It certainly has been, as Mr. Goldring observes, a "golden year." AGF ended a four-year sales slump last summer, and for four months this spring was the top-seller of long-term funds among the non-bank firms.

Mr. Goldring takes particular pride in having defied the skeptics in pulling off the turnaround without buying a financial planning business to help sell funds, as some of his major Canadian rivals have done.

"It's a strategy that I don't believe in," said Mr. Goldring, chief executive officer of AGF. "The best way to silence the critics is to prove them wrong."

Mr. Goldring's approach means he has not been forced to go head-to-head with Canada's big banks, which can use their vast branch networks to try to convert depositors into buyers of their own mutual funds.

"If you try to emulate them, it's going to be very difficult and very costly for us," he said in an interview Friday. "More important is that [financial advisers]will always go for fund performance and service."

There have been two models at work in the industry when it comes to distribution. Investors Group Inc., a unit of Winnipeg-based IGM Financial Inc., has long been successful selling its funds through its own financial advisers. The more recent trend has been for mutual companies to acquire independent financial planning firms whose advisers are not bound to give preference to their owners' funds.

IGM, which also owns Mackenzie Financial Corp., bought independent financial planning firm IPC Investment Planning Counsel in 2004. CI Financial Income Fund purchased Assante, while Dundee Wealth Management Inc., which runs Dynamic funds, acquired Cartier Partners Financial Group.

Despite the arm's-length relationships in most cases, Mr. Goldring believes the rationale behind the trend is "if you have distribution, they would sell your product during the good and bad times."

But that premise is "faulty," he said. AGF had a 400-person sales force in the 1960s, but when economic conditions became tough in 1973 it had to lay them off. "People were just not buying our product."

Another problem with financial advisers tied to a mutual fund company is that consumers wonder whether the person recommending a fund is doing so in the best interest of the consumer, or the parent company.

"We wanted to avoid any perception that there is a conflict," Mr. Goldring said.

Times were good for AGF until 2002. Money had been flowing easily into the firm, largely on the success of funds managed by San Francisco-based Brandes Investment Partners LLP, which ran one-third of AGF's assets. When Brandes left to set up its on Canadian company, AGF was hit by a flood of redemptions.

AGF had been so "wildly successful" selling one product - AGF International Value Fund run by Brandes - that it "lost contact" with advisers, Mr. Goldring said. "We had to start listening again very closely … It's not rocket science. It's making sure they have the products and services to meet the needs of their clients."

The redemptions forced AGF to take a hard look at all of its operations. There were "no sacred cows" save its dual-class voting share structure that gives the Goldring family control and protects AGF from a takeover.

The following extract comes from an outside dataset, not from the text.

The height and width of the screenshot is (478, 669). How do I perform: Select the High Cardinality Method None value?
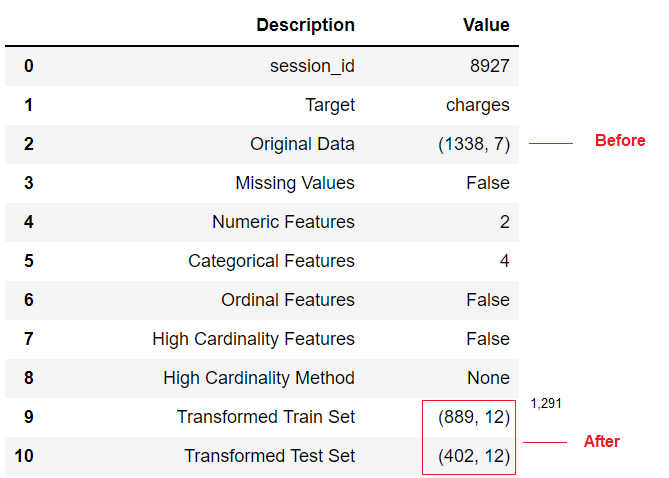pyautogui.click(x=488, y=378)
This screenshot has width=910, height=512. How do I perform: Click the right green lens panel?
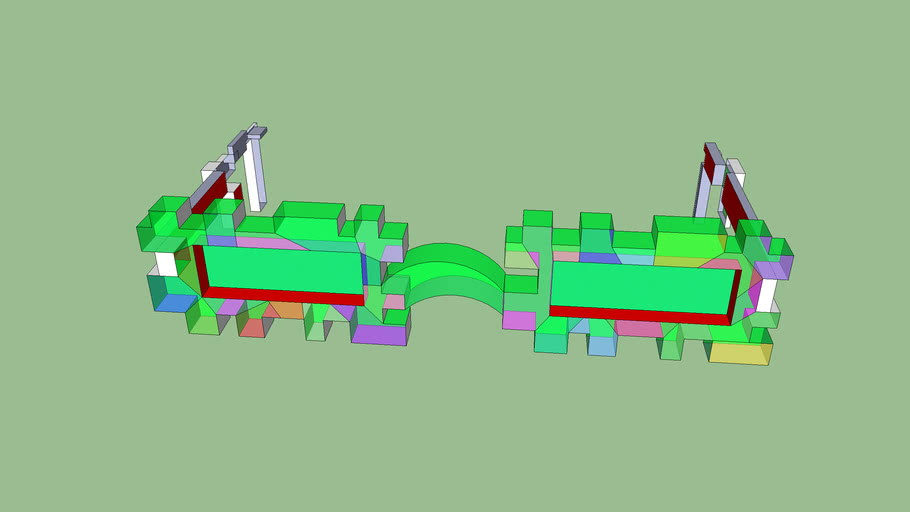click(640, 286)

Mr. Goldring revamped the sales and marketing team. He hired Randy Ambrosie, a former Edmonton Eskimos football player who began his financial career an investment adviser, to head that department in 2004. He has since been promoted to become president of the mutual fund arm.

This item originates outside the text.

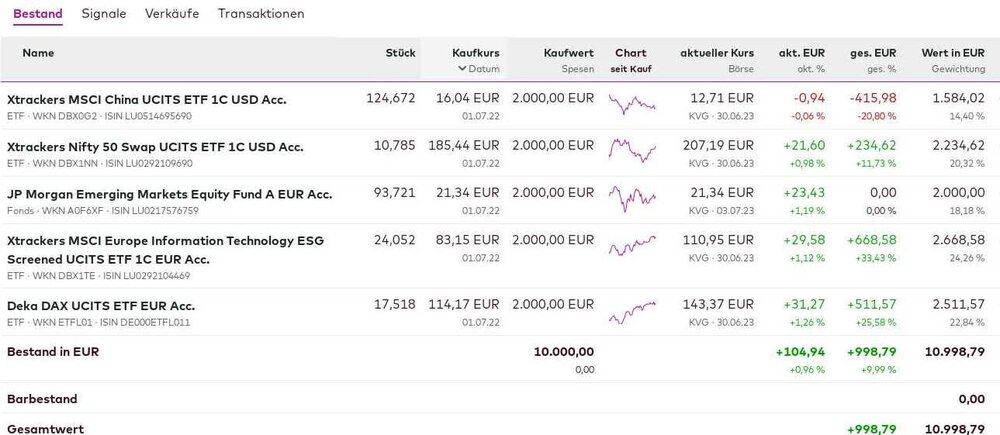View the JP Morgan fund mini chart
Screen dimensions: 1000x435
pos(632,199)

AGF hired more "wholesalers" - the sales force that meet the advisers. AGF fund managers who couldn't cut it on performance were turfed, and those who stayed became more active in talking to financial planners.

The company introduced new products such as Elements, a fund portfolio that pays rebates to investors if returns fall short of performance benchmarks. AGF also got lucky in that Ottawa lifted the 30-per-cent foreign content limit on pension funds, making its global funds - a specialty - more attractive.

"The proof in the pudding" was when AGF climbed back into net sales last year, and won the 2006 Advisors' Choice Investment Fund Company Award, said Mr. Goldring. "The whole team worked very hard to make this happen, and make it a sustainable solid foundation to launch us into the next 50 years."